Chez Aaticka, nous rencontrons tous les jours des fondateurs qui projettent de lever des fonds ou bien qui sont déjà engagés, et nous les accompagnons.

 
  • Certains ont déjà levé précédemment et ont souvent le souvenir d’avoir souffert. Durant cette période, ils ont dû délaisser leur core business… C‘est pourquoi ils décident de repartir pour le tour suivant dans de meilleures conditions. Ils savent la valeur que cela représente que d’être accompagnés. Et ils consacrent du temps à identifier leur meilleur accompagnateur pour eux. Celui en qui ils pourront avoir confiance, trouver de l’énergie, de la bienveillance et une capacité à les challenger. Qui pourra faire une sélection judicieuse des financeurs à solliciter. Qui pourra aussi les aider à amortir les coups et leur permettre de garder le cap dans la durée !

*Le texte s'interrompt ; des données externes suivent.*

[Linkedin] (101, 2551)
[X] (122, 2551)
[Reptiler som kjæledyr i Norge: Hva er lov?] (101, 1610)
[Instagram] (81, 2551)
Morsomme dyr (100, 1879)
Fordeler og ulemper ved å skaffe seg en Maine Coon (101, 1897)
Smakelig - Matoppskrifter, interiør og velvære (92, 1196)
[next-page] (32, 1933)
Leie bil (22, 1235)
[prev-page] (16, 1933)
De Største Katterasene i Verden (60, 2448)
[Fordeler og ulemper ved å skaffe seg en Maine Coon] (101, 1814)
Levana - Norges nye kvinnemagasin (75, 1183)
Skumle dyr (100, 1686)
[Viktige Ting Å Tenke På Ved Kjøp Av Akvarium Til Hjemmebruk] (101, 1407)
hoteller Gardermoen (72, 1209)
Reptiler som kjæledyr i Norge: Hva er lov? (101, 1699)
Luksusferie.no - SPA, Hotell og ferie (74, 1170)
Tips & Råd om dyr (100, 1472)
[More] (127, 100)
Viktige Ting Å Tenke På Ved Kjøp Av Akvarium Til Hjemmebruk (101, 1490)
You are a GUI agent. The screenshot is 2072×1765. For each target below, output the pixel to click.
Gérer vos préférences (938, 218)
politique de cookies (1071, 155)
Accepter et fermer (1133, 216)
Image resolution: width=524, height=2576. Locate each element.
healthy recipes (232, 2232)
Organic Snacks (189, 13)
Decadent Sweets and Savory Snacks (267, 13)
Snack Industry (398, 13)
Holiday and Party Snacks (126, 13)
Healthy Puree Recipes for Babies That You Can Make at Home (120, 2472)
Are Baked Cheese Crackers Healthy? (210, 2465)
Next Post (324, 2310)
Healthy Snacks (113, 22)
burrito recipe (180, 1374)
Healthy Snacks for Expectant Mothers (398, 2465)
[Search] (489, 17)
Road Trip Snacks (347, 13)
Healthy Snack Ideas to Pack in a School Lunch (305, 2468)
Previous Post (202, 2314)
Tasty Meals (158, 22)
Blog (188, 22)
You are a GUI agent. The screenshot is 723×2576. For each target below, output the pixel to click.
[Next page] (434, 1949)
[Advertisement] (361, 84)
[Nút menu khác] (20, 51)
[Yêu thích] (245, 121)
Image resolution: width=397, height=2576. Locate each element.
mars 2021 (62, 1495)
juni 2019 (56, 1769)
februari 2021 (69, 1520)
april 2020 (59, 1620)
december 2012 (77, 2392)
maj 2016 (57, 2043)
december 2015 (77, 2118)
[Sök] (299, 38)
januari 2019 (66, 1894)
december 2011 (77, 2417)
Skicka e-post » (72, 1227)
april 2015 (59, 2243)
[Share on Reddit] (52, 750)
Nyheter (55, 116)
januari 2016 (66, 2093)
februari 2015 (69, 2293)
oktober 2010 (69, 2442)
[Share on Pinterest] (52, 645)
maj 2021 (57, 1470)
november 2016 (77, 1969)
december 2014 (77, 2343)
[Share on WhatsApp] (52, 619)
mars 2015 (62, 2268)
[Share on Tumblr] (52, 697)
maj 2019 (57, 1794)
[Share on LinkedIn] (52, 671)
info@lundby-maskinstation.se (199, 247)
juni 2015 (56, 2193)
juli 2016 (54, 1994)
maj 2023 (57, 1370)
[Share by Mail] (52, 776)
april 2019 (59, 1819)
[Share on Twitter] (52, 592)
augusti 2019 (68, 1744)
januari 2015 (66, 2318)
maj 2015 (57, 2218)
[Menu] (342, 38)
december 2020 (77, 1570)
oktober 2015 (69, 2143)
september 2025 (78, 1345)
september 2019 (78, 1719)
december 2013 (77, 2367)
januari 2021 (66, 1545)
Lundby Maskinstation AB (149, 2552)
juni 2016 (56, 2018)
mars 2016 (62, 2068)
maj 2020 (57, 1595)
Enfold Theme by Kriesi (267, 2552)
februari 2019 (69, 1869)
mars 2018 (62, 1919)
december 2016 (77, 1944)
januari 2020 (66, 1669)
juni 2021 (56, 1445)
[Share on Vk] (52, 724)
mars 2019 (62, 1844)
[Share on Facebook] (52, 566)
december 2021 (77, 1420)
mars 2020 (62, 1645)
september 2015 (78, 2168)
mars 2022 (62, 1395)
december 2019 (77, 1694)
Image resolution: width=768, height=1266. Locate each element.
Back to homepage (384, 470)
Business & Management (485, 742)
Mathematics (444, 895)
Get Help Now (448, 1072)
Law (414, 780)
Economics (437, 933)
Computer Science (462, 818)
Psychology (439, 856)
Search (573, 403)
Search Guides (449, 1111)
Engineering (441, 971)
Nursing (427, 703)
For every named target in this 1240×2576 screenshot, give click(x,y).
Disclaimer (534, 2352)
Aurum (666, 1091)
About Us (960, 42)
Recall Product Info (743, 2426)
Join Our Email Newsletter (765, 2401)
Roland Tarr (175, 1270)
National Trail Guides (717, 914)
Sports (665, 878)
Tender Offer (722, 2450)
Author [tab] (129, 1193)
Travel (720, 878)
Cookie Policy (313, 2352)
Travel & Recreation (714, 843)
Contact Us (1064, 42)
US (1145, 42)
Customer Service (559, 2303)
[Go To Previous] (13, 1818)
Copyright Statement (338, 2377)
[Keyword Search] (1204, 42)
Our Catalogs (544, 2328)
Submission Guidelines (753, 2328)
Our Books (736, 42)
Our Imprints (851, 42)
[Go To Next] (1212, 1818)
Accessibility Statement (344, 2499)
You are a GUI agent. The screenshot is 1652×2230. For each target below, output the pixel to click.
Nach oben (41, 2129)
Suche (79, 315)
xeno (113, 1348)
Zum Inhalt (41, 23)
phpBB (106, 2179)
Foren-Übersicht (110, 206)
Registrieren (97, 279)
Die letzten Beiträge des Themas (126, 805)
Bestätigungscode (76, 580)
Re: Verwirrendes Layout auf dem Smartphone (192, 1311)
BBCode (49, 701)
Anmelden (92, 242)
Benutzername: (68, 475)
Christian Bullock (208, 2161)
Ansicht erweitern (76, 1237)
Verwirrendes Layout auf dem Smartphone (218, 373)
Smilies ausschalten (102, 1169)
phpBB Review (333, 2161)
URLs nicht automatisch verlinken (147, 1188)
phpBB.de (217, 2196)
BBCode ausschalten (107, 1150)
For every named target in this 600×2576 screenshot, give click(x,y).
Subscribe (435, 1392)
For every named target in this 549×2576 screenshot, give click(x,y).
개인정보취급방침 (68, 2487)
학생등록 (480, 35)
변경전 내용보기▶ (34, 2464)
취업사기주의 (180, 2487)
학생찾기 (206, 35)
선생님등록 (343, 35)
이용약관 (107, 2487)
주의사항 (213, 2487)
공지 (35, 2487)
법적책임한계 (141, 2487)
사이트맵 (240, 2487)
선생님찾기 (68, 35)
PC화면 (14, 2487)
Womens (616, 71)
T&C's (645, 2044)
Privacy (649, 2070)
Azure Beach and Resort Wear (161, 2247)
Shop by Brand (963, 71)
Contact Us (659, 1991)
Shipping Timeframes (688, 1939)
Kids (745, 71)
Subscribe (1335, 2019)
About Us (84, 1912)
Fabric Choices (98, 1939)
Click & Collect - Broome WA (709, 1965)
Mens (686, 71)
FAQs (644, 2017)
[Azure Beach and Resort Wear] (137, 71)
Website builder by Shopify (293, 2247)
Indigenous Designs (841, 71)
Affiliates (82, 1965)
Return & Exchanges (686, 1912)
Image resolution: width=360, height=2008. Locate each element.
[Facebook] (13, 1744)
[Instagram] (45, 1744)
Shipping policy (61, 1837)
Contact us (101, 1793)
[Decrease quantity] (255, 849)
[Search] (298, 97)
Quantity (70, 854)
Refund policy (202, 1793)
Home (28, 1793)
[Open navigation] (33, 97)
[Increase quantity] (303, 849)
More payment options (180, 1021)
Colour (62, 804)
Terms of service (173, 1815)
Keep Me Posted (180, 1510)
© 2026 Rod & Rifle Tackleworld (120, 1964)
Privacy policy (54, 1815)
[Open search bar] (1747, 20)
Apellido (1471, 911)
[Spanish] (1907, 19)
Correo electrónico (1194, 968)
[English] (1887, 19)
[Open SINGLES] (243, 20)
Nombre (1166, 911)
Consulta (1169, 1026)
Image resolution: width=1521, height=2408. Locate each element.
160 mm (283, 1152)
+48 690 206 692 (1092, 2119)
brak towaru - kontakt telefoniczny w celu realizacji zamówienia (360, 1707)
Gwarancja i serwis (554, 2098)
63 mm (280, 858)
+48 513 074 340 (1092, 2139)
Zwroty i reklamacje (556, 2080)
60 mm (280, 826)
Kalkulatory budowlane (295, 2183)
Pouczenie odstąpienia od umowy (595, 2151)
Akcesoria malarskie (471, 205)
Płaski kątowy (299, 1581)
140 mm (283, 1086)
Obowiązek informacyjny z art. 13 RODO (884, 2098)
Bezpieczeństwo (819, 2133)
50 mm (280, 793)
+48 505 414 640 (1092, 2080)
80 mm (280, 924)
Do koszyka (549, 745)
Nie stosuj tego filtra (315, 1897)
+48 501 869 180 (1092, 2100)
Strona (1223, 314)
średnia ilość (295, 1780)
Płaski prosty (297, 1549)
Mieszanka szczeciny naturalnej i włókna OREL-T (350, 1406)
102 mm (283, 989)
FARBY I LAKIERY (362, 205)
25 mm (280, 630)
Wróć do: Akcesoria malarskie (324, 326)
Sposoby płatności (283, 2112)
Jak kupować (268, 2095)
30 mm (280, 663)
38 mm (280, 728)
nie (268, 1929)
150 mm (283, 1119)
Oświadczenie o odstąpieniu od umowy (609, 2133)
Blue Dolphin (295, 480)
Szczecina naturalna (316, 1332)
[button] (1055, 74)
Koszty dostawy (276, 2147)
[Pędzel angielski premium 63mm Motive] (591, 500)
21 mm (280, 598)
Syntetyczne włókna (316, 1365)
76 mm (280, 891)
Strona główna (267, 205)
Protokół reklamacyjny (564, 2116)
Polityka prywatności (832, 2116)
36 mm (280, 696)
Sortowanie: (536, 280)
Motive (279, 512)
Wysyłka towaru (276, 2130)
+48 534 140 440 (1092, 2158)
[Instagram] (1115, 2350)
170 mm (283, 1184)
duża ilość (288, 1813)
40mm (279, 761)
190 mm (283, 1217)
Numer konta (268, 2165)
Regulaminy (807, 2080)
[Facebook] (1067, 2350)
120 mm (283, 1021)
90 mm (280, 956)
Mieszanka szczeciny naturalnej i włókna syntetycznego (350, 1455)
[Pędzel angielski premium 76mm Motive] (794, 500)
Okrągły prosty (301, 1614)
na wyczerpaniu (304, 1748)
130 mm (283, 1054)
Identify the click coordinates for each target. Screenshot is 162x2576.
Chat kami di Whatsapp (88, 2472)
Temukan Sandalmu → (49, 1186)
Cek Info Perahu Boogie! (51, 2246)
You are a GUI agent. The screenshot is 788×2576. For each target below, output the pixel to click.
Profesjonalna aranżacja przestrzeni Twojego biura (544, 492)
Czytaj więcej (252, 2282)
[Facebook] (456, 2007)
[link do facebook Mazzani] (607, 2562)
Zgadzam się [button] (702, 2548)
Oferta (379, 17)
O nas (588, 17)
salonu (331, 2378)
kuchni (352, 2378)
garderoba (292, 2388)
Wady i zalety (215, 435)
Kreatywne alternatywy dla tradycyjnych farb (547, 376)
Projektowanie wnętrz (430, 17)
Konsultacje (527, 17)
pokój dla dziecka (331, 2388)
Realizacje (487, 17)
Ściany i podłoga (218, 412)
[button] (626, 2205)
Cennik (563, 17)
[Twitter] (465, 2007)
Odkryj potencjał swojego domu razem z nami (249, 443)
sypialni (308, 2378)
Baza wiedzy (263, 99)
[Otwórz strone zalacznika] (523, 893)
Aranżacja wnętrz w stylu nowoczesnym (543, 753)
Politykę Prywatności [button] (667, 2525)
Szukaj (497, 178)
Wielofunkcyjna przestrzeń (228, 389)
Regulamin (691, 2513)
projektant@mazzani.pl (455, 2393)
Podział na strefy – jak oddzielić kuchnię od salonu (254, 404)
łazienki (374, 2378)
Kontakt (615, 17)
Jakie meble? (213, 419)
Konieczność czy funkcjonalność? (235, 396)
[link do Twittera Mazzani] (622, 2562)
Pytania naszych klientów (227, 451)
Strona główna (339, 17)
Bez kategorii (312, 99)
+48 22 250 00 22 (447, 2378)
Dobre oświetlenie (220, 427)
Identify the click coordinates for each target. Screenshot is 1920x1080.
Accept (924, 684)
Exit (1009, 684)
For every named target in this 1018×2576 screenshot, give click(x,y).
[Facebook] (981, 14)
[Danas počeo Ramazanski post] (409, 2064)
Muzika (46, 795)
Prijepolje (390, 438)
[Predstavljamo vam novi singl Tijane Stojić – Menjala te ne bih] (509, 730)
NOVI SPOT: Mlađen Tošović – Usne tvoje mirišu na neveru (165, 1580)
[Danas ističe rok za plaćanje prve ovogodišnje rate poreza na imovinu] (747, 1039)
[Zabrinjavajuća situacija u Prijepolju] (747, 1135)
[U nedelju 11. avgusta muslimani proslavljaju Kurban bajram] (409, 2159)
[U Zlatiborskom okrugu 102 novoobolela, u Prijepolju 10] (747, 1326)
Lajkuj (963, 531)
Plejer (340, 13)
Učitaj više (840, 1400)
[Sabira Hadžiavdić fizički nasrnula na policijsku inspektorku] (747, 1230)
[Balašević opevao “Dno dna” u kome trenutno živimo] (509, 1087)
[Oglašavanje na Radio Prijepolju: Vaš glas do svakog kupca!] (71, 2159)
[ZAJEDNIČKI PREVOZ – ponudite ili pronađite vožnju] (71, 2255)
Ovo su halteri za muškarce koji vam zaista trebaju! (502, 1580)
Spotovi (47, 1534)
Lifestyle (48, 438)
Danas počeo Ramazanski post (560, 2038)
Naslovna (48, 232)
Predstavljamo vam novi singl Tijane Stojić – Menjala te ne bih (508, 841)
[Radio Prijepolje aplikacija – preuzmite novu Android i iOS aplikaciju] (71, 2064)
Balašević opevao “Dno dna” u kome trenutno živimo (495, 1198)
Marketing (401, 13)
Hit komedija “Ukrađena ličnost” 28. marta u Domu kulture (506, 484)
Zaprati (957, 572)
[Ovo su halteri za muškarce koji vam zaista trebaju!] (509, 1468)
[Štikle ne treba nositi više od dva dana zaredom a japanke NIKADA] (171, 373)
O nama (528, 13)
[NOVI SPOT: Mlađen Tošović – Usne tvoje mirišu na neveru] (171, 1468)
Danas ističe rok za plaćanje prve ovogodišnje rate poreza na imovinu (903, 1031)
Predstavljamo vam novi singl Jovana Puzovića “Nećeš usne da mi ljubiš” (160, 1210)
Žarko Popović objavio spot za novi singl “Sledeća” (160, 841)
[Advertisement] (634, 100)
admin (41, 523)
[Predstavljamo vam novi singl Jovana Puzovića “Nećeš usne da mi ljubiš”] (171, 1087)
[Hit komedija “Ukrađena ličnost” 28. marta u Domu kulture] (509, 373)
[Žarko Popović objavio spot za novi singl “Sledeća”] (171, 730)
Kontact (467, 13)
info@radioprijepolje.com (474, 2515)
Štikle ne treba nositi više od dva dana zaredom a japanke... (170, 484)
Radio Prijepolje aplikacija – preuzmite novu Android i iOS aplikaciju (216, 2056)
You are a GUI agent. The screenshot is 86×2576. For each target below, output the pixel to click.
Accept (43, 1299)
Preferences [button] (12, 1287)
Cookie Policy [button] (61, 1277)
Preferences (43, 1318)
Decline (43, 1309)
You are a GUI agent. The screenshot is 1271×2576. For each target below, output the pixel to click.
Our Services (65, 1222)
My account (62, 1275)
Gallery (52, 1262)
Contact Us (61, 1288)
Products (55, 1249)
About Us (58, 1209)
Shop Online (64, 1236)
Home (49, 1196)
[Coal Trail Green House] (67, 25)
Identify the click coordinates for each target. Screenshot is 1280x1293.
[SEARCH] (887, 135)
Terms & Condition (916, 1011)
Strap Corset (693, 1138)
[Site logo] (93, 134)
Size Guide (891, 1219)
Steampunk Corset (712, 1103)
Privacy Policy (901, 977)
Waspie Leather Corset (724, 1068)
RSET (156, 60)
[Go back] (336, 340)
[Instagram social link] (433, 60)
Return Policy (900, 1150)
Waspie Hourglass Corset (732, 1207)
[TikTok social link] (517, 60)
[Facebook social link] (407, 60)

  • D’autres ont essayé de lever seuls, la fleur au fusil. Ils ont rencontré des dizaines de financeurs dont les thèses et les tickets n’étaient pas en adéquation avec leur projet… Autant d’heures perdues et d’énergie gaspillée, au détriment de leur business, pour une montagne de réponses négatives. Au bout de quelques semaines ou quelques mois, ils sont épuisés et démotivés. Chez Aaticka, sous réserve que la traction soit bien présente (même si embryonnaire), nous les accueillons aussi et sommes prêts à les soutenir pour qu’ils reprennent leur souffle avant de poursuivre avec un story telling plus adapté.